— begin —
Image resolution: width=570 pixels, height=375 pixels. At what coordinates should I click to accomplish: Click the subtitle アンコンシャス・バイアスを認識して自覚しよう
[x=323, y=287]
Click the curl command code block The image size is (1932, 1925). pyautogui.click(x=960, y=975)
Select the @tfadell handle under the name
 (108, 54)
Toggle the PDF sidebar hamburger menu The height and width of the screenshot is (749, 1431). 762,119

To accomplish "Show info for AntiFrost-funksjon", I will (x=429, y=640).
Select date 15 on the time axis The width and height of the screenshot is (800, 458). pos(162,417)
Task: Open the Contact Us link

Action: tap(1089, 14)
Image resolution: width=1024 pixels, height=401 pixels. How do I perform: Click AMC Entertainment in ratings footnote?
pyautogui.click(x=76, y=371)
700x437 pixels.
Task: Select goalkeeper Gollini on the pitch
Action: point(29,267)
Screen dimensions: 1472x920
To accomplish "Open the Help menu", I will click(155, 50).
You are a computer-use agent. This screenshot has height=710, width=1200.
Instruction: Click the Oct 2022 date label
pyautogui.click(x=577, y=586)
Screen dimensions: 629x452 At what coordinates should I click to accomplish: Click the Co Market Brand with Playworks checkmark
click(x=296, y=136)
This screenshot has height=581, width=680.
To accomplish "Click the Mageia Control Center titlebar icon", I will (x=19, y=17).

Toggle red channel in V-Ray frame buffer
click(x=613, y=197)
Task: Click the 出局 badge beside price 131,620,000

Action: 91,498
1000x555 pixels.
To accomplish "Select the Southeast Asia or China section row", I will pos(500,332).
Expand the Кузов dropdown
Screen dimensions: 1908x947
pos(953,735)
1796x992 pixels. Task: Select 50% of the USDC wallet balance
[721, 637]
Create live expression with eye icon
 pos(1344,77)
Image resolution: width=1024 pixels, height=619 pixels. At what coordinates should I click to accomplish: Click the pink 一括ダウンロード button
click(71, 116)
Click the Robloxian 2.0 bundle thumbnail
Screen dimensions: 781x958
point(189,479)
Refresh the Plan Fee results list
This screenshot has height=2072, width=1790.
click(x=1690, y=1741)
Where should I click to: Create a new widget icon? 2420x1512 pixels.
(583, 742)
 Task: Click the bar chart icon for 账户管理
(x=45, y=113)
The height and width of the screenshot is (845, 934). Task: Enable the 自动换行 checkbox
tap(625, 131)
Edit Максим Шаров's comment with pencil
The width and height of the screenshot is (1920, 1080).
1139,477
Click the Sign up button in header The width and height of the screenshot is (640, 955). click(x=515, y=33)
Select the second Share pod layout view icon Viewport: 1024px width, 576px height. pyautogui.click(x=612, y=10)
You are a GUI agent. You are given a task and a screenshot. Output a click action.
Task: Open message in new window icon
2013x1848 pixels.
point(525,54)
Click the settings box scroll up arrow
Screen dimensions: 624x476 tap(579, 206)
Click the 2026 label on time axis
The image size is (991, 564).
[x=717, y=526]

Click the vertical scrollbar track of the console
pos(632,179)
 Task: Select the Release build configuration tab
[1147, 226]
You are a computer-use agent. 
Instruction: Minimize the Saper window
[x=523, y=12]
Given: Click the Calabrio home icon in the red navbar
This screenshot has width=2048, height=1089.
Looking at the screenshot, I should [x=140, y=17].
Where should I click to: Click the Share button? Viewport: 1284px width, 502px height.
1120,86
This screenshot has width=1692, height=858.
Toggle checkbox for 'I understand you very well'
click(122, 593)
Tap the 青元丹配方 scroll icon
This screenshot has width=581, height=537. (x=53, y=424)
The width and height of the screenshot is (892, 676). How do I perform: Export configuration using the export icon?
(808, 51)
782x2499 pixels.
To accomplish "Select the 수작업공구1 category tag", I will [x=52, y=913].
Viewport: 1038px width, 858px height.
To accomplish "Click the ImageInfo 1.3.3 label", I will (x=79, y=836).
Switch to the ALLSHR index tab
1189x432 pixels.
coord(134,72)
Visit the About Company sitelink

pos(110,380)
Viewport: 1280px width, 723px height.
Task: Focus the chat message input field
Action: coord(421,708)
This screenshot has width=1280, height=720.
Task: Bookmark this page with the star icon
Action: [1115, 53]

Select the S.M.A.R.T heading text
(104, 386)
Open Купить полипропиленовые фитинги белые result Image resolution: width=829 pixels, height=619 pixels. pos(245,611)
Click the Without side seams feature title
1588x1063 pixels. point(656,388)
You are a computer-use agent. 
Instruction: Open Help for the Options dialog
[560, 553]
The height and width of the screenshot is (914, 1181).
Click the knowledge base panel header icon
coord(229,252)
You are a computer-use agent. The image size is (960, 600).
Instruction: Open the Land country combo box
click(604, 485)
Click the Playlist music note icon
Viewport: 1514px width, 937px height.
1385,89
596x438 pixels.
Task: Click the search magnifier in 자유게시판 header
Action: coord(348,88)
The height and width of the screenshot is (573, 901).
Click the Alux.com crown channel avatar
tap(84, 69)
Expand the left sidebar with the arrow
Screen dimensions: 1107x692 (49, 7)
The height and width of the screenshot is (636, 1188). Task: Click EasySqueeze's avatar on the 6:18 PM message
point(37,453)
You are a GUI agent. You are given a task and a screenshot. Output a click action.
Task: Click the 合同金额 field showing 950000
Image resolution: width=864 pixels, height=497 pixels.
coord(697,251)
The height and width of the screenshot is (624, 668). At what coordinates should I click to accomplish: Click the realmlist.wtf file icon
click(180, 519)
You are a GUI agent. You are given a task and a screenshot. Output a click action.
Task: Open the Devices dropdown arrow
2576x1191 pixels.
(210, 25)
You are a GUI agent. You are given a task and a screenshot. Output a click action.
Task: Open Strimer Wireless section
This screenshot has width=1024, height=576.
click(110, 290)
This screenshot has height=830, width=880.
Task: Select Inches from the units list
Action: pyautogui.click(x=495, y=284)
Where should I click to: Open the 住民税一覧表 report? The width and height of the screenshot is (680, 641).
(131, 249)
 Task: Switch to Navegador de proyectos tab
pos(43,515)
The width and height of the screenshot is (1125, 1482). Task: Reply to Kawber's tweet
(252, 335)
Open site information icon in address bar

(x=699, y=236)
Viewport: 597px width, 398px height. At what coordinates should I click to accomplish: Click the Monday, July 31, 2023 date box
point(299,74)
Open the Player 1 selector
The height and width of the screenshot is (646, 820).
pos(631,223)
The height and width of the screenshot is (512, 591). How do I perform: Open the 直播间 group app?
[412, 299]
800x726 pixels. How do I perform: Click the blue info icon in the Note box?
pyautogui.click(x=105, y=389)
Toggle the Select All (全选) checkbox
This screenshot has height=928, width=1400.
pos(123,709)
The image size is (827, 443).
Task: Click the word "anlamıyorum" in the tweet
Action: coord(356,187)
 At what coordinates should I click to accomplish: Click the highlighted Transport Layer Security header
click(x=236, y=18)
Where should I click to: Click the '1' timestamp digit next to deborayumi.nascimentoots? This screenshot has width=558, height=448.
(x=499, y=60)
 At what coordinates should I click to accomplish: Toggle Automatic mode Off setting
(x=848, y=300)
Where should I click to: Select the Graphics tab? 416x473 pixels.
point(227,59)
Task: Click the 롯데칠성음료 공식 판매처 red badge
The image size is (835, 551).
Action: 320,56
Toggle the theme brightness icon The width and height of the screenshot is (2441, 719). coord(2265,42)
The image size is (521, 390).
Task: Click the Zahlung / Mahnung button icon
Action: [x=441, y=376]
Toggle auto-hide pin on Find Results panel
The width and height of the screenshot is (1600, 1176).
— end —
**Aim**: Reproduce all of the entries above, swapping every "Image resolution" for "Screenshot size" and leaving everything else unchanged.

**Answer to the exercise**:
Screenshot size: width=570 pixels, height=375 pixels. At what coordinates should I click to accomplish: Click the subtitle アンコンシャス・バイアスを認識して自覚しよう
[x=323, y=287]
Click the curl command code block The image size is (1932, 1925). pyautogui.click(x=960, y=975)
Select the @tfadell handle under the name
 (108, 54)
Toggle the PDF sidebar hamburger menu The height and width of the screenshot is (749, 1431). 762,119

To accomplish "Show info for AntiFrost-funksjon", I will (x=429, y=640).
Select date 15 on the time axis The width and height of the screenshot is (800, 458). pos(162,417)
Task: Open the Contact Us link

Action: tap(1089, 14)
Screenshot size: width=1024 pixels, height=401 pixels. How do I perform: Click AMC Entertainment in ratings footnote?
pyautogui.click(x=76, y=371)
700x437 pixels.
Task: Select goalkeeper Gollini on the pitch
Action: point(29,267)
Screen dimensions: 1472x920
To accomplish "Open the Help menu", I will click(155, 50).
You are a computer-use agent. This screenshot has height=710, width=1200.
Instruction: Click the Oct 2022 date label
pyautogui.click(x=577, y=586)
Screen dimensions: 629x452 At what coordinates should I click to accomplish: Click the Co Market Brand with Playworks checkmark
click(x=296, y=136)
This screenshot has height=581, width=680.
To accomplish "Click the Mageia Control Center titlebar icon", I will (x=19, y=17).

Toggle red channel in V-Ray frame buffer
click(x=613, y=197)
Task: Click the 出局 badge beside price 131,620,000

Action: 91,498
1000x555 pixels.
To accomplish "Select the Southeast Asia or China section row", I will pos(500,332).
Expand the Кузов dropdown
Screen dimensions: 1908x947
pos(953,735)
1796x992 pixels. Task: Select 50% of the USDC wallet balance
[721, 637]
Create live expression with eye icon
 pos(1344,77)
Screenshot size: width=1024 pixels, height=619 pixels. At what coordinates should I click to accomplish: Click the pink 一括ダウンロード button
click(71, 116)
Click the Robloxian 2.0 bundle thumbnail
Screen dimensions: 781x958
point(189,479)
Refresh the Plan Fee results list
This screenshot has height=2072, width=1790.
click(x=1690, y=1741)
Where should I click to: Create a new widget icon? 2420x1512 pixels.
(583, 742)
 Task: Click the bar chart icon for 账户管理
(x=45, y=113)
The height and width of the screenshot is (845, 934). Task: Enable the 自动换行 checkbox
tap(625, 131)
Edit Максим Шаров's comment with pencil
The width and height of the screenshot is (1920, 1080).
1139,477
Click the Sign up button in header The width and height of the screenshot is (640, 955). click(x=515, y=33)
Select the second Share pod layout view icon Viewport: 1024px width, 576px height. pyautogui.click(x=612, y=10)
You are a GUI agent. You are given a task and a screenshot. Output a click action.
Task: Open message in new window icon
2013x1848 pixels.
point(525,54)
Click the settings box scroll up arrow
Screen dimensions: 624x476 tap(579, 206)
Click the 2026 label on time axis
The image size is (991, 564).
[x=717, y=526]

Click the vertical scrollbar track of the console
pos(632,179)
 Task: Select the Release build configuration tab
[1147, 226]
You are a computer-use agent. 
Instruction: Minimize the Saper window
[x=523, y=12]
Given: Click the Calabrio home icon in the red navbar
This screenshot has width=2048, height=1089.
Looking at the screenshot, I should [x=140, y=17].
Where should I click to: Click the Share button? Viewport: 1284px width, 502px height.
1120,86
This screenshot has width=1692, height=858.
Toggle checkbox for 'I understand you very well'
click(122, 593)
Tap the 青元丹配方 scroll icon
This screenshot has width=581, height=537. (x=53, y=424)
The width and height of the screenshot is (892, 676). How do I perform: Export configuration using the export icon?
(808, 51)
782x2499 pixels.
To accomplish "Select the 수작업공구1 category tag", I will [x=52, y=913].
Viewport: 1038px width, 858px height.
To accomplish "Click the ImageInfo 1.3.3 label", I will (x=79, y=836).
Switch to the ALLSHR index tab
1189x432 pixels.
coord(134,72)
Visit the About Company sitelink

pos(110,380)
Viewport: 1280px width, 723px height.
Task: Focus the chat message input field
Action: coord(421,708)
This screenshot has width=1280, height=720.
Task: Bookmark this page with the star icon
Action: [1115, 53]

Select the S.M.A.R.T heading text
(104, 386)
Open Купить полипропиленовые фитинги белые result Screenshot size: width=829 pixels, height=619 pixels. pos(245,611)
Click the Without side seams feature title
1588x1063 pixels. point(656,388)
You are a computer-use agent. 
Instruction: Open Help for the Options dialog
[560, 553]
The height and width of the screenshot is (914, 1181).
Click the knowledge base panel header icon
coord(229,252)
You are a computer-use agent. The image size is (960, 600).
Instruction: Open the Land country combo box
click(604, 485)
Click the Playlist music note icon
Viewport: 1514px width, 937px height.
1385,89
596x438 pixels.
Task: Click the search magnifier in 자유게시판 header
Action: coord(348,88)
The height and width of the screenshot is (573, 901).
Click the Alux.com crown channel avatar
tap(84, 69)
Expand the left sidebar with the arrow
Screen dimensions: 1107x692 (49, 7)
The height and width of the screenshot is (636, 1188). Task: Click EasySqueeze's avatar on the 6:18 PM message
point(37,453)
You are a GUI agent. You are given a task and a screenshot. Output a click action.
Task: Click the 合同金额 field showing 950000
Screenshot size: width=864 pixels, height=497 pixels.
coord(697,251)
The height and width of the screenshot is (624, 668). At what coordinates should I click to accomplish: Click the realmlist.wtf file icon
click(180, 519)
You are a GUI agent. You are given a task and a screenshot. Output a click action.
Task: Open the Devices dropdown arrow
2576x1191 pixels.
(210, 25)
You are a GUI agent. You are given a task and a screenshot. Output a click action.
Task: Open Strimer Wireless section
This screenshot has width=1024, height=576.
click(110, 290)
This screenshot has height=830, width=880.
Task: Select Inches from the units list
Action: pyautogui.click(x=495, y=284)
Where should I click to: Open the 住民税一覧表 report? The width and height of the screenshot is (680, 641).
(131, 249)
 Task: Switch to Navegador de proyectos tab
pos(43,515)
The width and height of the screenshot is (1125, 1482). Task: Reply to Kawber's tweet
(252, 335)
Open site information icon in address bar

(x=699, y=236)
Viewport: 597px width, 398px height. At what coordinates should I click to accomplish: Click the Monday, July 31, 2023 date box
point(299,74)
Open the Player 1 selector
The height and width of the screenshot is (646, 820).
pos(631,223)
The height and width of the screenshot is (512, 591). How do I perform: Open the 直播间 group app?
[412, 299]
800x726 pixels. How do I perform: Click the blue info icon in the Note box?
pyautogui.click(x=105, y=389)
Toggle the Select All (全选) checkbox
This screenshot has height=928, width=1400.
pos(123,709)
The image size is (827, 443).
Task: Click the word "anlamıyorum" in the tweet
Action: coord(356,187)
 At what coordinates should I click to accomplish: Click the highlighted Transport Layer Security header
click(x=236, y=18)
Where should I click to: Click the '1' timestamp digit next to deborayumi.nascimentoots? This screenshot has width=558, height=448.
(x=499, y=60)
 At what coordinates should I click to accomplish: Toggle Automatic mode Off setting
(x=848, y=300)
Where should I click to: Select the Graphics tab? 416x473 pixels.
point(227,59)
Task: Click the 롯데칠성음료 공식 판매처 red badge
The image size is (835, 551).
Action: 320,56
Toggle the theme brightness icon The width and height of the screenshot is (2441, 719). coord(2265,42)
The image size is (521, 390).
Task: Click the Zahlung / Mahnung button icon
Action: [x=441, y=376]
Toggle auto-hide pin on Find Results panel
The width and height of the screenshot is (1600, 1176).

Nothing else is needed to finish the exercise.